I'm extremely pleased with the laptop itself. It's nicely designed and laid out, has a very nice display, very nice sound by laptop standards, and is very zippy. I also like the fact that it has a second hard drive bay, and I've ordered the caddy and cable (as well as a second drive) so I can make a clone backup, in addition to the other backups I make. (I'm kind of a backup fanatic...)

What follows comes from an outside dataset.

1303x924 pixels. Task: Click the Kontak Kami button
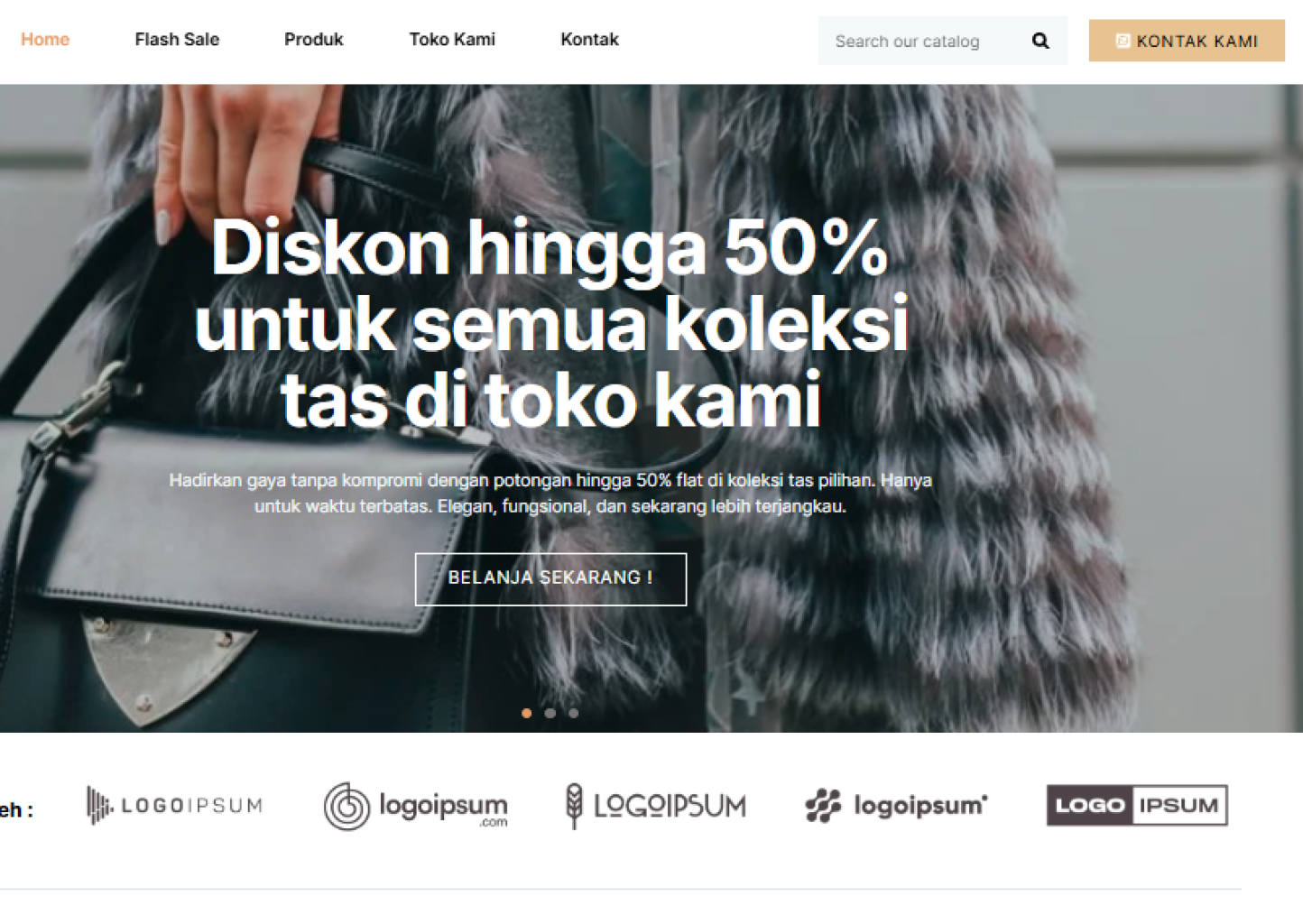coord(1187,41)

HP has really backed off on the crapware. Their own proprietary software has also become much better. Their "Support Adviser" or whatever they call it actually caught a few updates and tweaks that I'd missed. And I love the "Simple Pass" fingerprint-activated password filler. It's a real pleasure not to have to enter all those passwords.
All in all, I'm extremely happy with the machine itself. No remorse at all.
As for Windows 8... Grrr....
It took 2 1/2 long days for me to get the very capable laptop into a condition in which it could help me do productive work, and about 10 hours of that was spent making Windows behave like I want it to. The Metro interface in particular is an abomination in every way. The only thing it's good for is generating revenue for Microsoft every time someone buys an "app" from their "store."
If I had to pick the absolute stupidest thing from among the many stupid things about Metro, it would be that it forces "apps" to run in full-screen. That works on a phone. It doesn't work on a 17" laptop. It's just superlatively stupid.
So I downloaded the 8.1 upgrade. It took more than eight hours for a ~ 3GB file -- a staggering time considering the usual download speeds I get. They must throttle the download, and I couldn't find a fullfile version.
The installer also insisted on updating all the other useless "apps" that I hadn't already uninstalled before updating Windows. But it didn't say anything about this. It just did nothing for about an hour. I searched the Interwebz, and someone said to update the other apps and the 8.1 installation would continue. That someone was right.
The 8.1 upgrade reinstalled the useless "apps" that I had uninstalled, mainly live links to MSN / Bing news, weather, sports, finance, etc. pages. I uninstalled them again, of course, with a few cuss words for good measure.
After the 8.1 upgrade completed, I could finally bypass the horrid Metro screen. Then I installed Classic Shell and a few other kludges to make the desktop look and work the way I wanted to, and then spent about a day and a half migrating data and downloading and installing the software I use for work, along with BackBlaze, ESET, etc.
Performance-wise, however, Windows 8 is amazing. Applications like Dreamweaver, Fireworks, and so forth open nearly instantly and run much faster than on the machine this one's replacing (which is by no means an underpowered machine in its on right). It actually runs so fast and so well that it was worth the time I spent jailing the horrid Metro interface.